Stephen King Goes off on Stanley Kubrick's THE SHINING Again
It's no secret that Stephen King isn't a big fan of Stanley Kubrick's adaptation of The Shining. He has voiced his opinion in the past, and after all these years he continues to talk about how much he doesn't like the classic horror film. King is my favorite author and The Shining is one of my favorite books. Kubrick's adaptation is also one of my favorite horror films. I appreciate each of them for what they are. King just can't stand it, and he sat down with Rolling Stone for an interview recently where they started discussing the 1980 classic. King made his hatred for Kubrick's Shining very clear, saying,
"I don't get it. But there are a lot of things that I don't get. But obviously people absolutely love it, and they don't understand why I don't. The book is hot, and the movie is cold; the book ends in fire, and the movie in ice. In the book, there's an actual arc where you see this guy, Jack Torrance, trying to be good, and little by little he moves over to this place where he's crazy. And as far as I was concerned, when I saw the movie, Jack was crazy from the first scene. I had to keep my mouth shut at the time. It was a screening, and Nicholson was there. But I'm thinking to myself the minute he's on the screen, 'Oh, I know this guy. I've seen him in five motorcycle movies, where Jack Nicholson played the same part.' And it's so misogynistic. I mean, Wendy Torrance is just presented as this sort of screaming dishrag. But that's just me, that's the way I am."

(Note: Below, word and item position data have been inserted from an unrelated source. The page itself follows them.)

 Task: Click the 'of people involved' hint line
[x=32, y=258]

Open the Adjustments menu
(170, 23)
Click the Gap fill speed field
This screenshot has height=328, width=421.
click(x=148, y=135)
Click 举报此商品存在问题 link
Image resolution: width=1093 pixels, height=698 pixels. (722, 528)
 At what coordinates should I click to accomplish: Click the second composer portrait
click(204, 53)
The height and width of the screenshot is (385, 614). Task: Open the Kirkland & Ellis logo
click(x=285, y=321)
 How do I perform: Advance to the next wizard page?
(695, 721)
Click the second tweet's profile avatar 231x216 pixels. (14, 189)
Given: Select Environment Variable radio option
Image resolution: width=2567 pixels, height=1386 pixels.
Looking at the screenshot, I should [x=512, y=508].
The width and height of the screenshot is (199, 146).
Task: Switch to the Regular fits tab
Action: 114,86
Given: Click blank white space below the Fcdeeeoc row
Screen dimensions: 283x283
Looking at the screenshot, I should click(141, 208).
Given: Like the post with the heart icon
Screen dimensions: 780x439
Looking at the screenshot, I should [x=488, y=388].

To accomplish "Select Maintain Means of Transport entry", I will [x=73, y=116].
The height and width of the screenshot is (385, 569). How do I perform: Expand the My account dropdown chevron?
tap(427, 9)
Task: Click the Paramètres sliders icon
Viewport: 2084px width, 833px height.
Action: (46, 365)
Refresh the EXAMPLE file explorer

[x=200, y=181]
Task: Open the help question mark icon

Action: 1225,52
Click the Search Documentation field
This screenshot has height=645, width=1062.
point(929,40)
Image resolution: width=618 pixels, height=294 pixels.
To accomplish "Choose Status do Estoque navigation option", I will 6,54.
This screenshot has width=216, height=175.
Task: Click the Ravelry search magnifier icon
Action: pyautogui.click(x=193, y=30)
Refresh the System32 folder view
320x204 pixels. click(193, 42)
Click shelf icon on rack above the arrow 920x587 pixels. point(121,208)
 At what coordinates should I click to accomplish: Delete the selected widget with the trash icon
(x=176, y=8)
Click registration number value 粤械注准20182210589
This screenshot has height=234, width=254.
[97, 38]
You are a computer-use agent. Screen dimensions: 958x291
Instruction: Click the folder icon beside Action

Damn. That last statement about the character Wendy is similar to a previous statement he made saying, "Shelley Duvall as Wendy is really one of the most misogynistic characters ever put on film, she’s basically just there to scream and be stupid and that’s not the woman that I wrote about." I can see his point there.
Then when asked asked if he could recognize that even though the movie wasn't the best adaptation of his book, but a good film regardless, he replied,
No. I never saw it that way at all. And I never see any of the movies that way. The movies have never been a big deal to me. The movies are the movies. They just make them. If they're good, that's terrific. If they're not, they're not. But I see them as a lesser medium than fiction, than literature, and a more ephemeral medium."
I enjoy books and movies all the same, but I probably don't read as much as I should these days. As for what his favorite film adaptation of one of his books is, he says,
"Probably Stand by Me. I thought it was true to the book, and because it had the emotional gradient of the story. It was moving. I think I scared the shit out of Rob Reiner. He showed it to me in the screening room at the Beverly Hills Hotel. I was out there for something else, and he said, 'Can I come over and show you this movie?' And you have to remember that the movie was made on a shoestring. It was supposed to be one of those things that opened in six theaters and then maybe disappeared. And instead it went viral. When the movie was over, I hugged him because I was moved to tears, because it was so autobiographical."
I don't think anyone will ever be able to convince King that The Shining is good movie. But at least he's a fan of another classic that we all love.